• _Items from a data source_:

================================

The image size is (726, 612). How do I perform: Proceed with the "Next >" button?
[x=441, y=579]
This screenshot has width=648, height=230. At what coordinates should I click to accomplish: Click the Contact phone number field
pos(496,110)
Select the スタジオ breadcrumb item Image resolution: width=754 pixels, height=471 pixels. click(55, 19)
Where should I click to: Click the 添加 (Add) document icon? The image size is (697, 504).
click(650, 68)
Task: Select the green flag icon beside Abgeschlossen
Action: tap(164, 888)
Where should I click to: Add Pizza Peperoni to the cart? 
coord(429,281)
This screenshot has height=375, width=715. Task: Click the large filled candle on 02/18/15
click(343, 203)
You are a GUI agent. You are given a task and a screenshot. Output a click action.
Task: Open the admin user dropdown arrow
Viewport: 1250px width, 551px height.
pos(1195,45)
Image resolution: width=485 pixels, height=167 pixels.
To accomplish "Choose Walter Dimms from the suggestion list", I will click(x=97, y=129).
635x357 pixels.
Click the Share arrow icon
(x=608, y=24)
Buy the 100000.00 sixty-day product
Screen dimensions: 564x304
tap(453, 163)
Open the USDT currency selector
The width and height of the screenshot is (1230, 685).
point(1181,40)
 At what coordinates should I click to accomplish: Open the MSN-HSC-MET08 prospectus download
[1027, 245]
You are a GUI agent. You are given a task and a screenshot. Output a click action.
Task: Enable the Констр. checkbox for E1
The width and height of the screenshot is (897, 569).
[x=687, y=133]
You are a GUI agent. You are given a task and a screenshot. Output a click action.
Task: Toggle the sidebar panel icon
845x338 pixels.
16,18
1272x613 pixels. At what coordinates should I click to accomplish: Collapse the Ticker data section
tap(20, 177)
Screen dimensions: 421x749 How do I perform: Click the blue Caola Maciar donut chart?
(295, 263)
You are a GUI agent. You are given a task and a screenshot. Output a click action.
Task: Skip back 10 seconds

================================

• _Work order_:
Every entry above should be transcribed exactly and in full.

• _Solution for this task_:
The image size is (726, 612). How do I perform: Proceed with the "Next >" button?
[x=441, y=579]
This screenshot has width=648, height=230. At what coordinates should I click to accomplish: Click the Contact phone number field
pos(496,110)
Select the スタジオ breadcrumb item Image resolution: width=754 pixels, height=471 pixels. click(55, 19)
Where should I click to: Click the 添加 (Add) document icon? The image size is (697, 504).
click(650, 68)
Task: Select the green flag icon beside Abgeschlossen
Action: tap(164, 888)
Where should I click to: Add Pizza Peperoni to the cart? 
coord(429,281)
This screenshot has height=375, width=715. Task: Click the large filled candle on 02/18/15
click(343, 203)
You are a GUI agent. You are given a task and a screenshot. Output a click action.
Task: Open the admin user dropdown arrow
Viewport: 1250px width, 551px height.
pos(1195,45)
Image resolution: width=485 pixels, height=167 pixels.
To accomplish "Choose Walter Dimms from the suggestion list", I will click(x=97, y=129).
635x357 pixels.
Click the Share arrow icon
(x=608, y=24)
Buy the 100000.00 sixty-day product
Screen dimensions: 564x304
tap(453, 163)
Open the USDT currency selector
The width and height of the screenshot is (1230, 685).
point(1181,40)
 At what coordinates should I click to accomplish: Open the MSN-HSC-MET08 prospectus download
[1027, 245]
You are a GUI agent. You are given a task and a screenshot. Output a click action.
Task: Enable the Констр. checkbox for E1
The width and height of the screenshot is (897, 569).
[x=687, y=133]
You are a GUI agent. You are given a task and a screenshot. Output a click action.
Task: Toggle the sidebar panel icon
845x338 pixels.
16,18
1272x613 pixels. At what coordinates should I click to accomplish: Collapse the Ticker data section
tap(20, 177)
Screen dimensions: 421x749 How do I perform: Click the blue Caola Maciar donut chart?
(295, 263)
You are a GUI agent. You are given a task and a screenshot. Output a click action.
Task: Skip back 10 seconds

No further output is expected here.